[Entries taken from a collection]
::::

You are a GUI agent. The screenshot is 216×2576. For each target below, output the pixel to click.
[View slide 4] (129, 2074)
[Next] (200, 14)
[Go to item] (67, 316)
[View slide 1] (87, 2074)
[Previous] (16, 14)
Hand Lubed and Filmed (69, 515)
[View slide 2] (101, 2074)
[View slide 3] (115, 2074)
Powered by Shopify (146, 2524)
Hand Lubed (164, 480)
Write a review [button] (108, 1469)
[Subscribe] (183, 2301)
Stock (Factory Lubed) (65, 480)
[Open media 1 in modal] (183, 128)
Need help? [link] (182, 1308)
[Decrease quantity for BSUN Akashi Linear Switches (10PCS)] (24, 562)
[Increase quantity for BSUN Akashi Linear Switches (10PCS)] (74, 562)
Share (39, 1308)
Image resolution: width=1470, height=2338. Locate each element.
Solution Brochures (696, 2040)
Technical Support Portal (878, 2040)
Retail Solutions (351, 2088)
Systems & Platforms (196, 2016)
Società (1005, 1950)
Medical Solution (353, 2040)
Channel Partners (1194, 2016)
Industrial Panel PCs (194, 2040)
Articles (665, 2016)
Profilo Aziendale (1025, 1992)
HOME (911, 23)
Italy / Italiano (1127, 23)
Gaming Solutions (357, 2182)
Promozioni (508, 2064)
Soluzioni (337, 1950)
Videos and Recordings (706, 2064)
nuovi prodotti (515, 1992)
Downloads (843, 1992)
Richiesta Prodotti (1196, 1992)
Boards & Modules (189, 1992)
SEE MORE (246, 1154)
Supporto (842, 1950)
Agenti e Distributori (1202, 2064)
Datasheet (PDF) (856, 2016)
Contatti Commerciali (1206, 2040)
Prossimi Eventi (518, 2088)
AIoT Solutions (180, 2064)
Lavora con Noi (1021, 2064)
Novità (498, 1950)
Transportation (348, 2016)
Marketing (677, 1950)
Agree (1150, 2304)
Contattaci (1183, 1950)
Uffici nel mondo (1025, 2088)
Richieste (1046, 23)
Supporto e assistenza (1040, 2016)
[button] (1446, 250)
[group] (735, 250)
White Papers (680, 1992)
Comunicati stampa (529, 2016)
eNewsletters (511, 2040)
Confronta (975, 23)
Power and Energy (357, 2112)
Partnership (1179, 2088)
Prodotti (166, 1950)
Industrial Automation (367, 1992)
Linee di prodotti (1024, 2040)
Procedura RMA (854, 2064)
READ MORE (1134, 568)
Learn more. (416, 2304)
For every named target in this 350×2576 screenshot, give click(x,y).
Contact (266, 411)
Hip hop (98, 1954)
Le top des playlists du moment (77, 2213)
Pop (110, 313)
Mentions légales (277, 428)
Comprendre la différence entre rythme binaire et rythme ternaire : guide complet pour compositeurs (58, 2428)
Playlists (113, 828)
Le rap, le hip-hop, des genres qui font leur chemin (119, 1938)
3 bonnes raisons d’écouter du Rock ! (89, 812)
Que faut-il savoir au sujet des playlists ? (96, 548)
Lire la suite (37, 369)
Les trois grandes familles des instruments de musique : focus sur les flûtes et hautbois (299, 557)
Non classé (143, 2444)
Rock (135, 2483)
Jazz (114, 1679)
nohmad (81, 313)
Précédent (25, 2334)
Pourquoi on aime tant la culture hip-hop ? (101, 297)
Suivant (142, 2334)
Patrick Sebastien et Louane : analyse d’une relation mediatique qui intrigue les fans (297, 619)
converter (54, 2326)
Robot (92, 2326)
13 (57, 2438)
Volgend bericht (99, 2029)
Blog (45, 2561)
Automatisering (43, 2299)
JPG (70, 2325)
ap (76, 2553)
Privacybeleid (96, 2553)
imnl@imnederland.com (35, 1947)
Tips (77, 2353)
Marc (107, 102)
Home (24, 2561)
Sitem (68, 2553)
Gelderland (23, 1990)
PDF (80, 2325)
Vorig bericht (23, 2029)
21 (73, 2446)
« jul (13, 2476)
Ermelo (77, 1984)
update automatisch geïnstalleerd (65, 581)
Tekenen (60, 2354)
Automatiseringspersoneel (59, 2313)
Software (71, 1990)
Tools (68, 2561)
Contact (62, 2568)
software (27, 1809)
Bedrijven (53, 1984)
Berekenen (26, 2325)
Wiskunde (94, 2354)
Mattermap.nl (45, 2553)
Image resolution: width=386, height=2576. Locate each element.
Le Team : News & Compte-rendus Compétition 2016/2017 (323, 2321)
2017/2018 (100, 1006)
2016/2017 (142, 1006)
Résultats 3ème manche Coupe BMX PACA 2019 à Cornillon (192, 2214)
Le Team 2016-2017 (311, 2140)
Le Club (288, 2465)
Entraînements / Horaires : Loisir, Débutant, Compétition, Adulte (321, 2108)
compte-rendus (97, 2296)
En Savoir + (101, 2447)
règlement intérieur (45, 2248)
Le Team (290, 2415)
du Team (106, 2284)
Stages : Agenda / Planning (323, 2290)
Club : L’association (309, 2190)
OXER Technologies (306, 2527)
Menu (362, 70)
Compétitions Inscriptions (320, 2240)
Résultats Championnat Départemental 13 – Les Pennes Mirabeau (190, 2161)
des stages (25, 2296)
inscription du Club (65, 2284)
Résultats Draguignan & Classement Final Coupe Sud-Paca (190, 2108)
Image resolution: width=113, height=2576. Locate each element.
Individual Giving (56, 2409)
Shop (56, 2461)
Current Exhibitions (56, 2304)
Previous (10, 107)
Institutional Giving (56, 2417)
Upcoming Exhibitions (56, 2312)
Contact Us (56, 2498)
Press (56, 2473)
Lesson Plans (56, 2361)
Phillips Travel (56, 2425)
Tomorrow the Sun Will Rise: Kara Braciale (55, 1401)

::::

WHAT IS REQUIRED -> Beginning at the line above with "Lire la suite (37, 369)" and finishing at the line with "Pourquoi on aime", return each line exactly and return nothing else.

SOLUTION FOR THIS TASK ->
Lire la suite (37, 369)
Les trois grandes familles des instruments de musique : focus sur les flûtes et hautbois (299, 557)
Non classé (143, 2444)
Rock (135, 2483)
Jazz (114, 1679)
nohmad (81, 313)
Précédent (25, 2334)
Pourquoi on aime tant la culture hip-hop ? (101, 297)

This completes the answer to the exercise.